“Why Do You Have to Make Everything Political?”

politicsaiweiwei

Quote from the artist Ai Weiwei (source: @aiweiwei_art)

“Why do you have to make everything political?” This is a common question my fellow white people like to ask when someone offers a cultural critique of a popular musical, film, video game, or TV show. “It’s not political! It’s just a cute story about a boy and his dog (or whatever)!”

All theatre is political theatre. All films are political films. All games are political games. All TV shows are political TV shows. Let’s break this down.

What does it mean for something to be “political?” Let’s start with the obvious: the dictionary definition is useless for navigating complex social issues. Dictionaries are written by people, not by Lexica, Infallible Goddess of Language, and are updated all the time as usage changes. Dictionaries are vital and have important uses, none of which include wielding a dictionary definition as a sword to demarcate the limits of a complex social issue. I love you, dictionaries, but for this, I need to set you aside and dig deeper. I need to look at context.

lexica

Lexica has better things to do than write your dictionaries, mortals (photo: ela-e-ele.com)

When people say “Why do you have to make everything political?’ they’re using “political” to refer to the social messaging that’s inherent in any work about race, ethnicity, gender, sexuality, disability, size, class, religious minorities, etc. Let’s cut to the chase: They mean, “I do not wish to examine the ways in which this work depicts and/or impacts marginalized people in our culture.”

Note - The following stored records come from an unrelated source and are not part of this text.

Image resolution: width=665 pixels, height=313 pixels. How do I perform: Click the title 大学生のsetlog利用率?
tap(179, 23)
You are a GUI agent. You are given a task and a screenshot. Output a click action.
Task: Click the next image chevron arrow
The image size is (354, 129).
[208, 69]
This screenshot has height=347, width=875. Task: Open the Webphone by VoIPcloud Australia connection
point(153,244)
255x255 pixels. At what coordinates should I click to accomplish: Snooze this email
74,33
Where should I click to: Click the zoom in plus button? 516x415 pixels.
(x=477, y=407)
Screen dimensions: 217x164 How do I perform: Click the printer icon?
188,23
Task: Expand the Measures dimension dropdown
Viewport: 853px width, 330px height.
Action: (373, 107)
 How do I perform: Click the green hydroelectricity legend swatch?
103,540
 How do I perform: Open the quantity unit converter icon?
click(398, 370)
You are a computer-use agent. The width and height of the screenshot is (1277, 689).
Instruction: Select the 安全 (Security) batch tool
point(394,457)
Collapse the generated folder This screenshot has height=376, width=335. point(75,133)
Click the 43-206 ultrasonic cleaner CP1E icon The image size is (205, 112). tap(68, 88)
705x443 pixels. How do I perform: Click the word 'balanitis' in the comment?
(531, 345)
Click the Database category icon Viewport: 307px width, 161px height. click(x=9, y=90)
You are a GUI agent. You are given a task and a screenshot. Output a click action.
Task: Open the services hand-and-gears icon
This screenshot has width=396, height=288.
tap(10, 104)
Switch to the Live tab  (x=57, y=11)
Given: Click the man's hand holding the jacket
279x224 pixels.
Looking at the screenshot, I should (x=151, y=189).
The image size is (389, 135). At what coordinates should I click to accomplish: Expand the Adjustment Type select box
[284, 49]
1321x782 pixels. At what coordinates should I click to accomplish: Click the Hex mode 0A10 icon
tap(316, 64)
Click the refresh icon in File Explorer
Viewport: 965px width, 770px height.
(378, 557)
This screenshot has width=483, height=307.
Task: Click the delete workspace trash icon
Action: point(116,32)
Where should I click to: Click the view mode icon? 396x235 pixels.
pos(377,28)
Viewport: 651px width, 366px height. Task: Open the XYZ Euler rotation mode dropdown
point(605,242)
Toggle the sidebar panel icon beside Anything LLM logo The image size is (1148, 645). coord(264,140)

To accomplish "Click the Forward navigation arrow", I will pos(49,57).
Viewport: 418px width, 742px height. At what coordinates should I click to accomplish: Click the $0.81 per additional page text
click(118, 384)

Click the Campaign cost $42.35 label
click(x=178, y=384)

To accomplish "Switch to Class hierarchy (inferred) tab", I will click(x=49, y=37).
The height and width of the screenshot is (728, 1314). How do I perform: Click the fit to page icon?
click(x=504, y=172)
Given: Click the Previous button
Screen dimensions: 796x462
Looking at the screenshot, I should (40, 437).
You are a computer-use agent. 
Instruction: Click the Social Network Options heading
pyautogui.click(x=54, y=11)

All plays, films, games, and TV shows are political because they are about people in relationship to each other and to their social context, and because they are created within a social context, not in a vacuum where symbols and metaphors are wiped clean of all meaning. All works contain messages about privilege, about marginalized people, about who is important and who is not, about who we should take seriously and who we should laugh at, about which issues facing our culture are serious and which are easily dismissable or even comical. Social messaging is inescapable in the narrative-based work of theatre, film, video games, and television, whether you choose to examine it or ignore it.

In order to ignore the social messaging in a work, you have to be able to ignore it and willing to ignore it.

A film that people consider “universal” and “apolitical” is a film that neatly and seamlessly reinforces dominant culture and privilege. People with privilege see depictions of that privilege as “normal,” “wholesome,” and “apolitical” in ways that it’s impossible for people without that privilege to do. There is no “apolitical” work; there is only work that reflects the world view of cultural privilege back to those with cultural privilege, who see that as “normal” and unmarked by any particular political point of view. Those without that privilege hear the political messaging loud and clear.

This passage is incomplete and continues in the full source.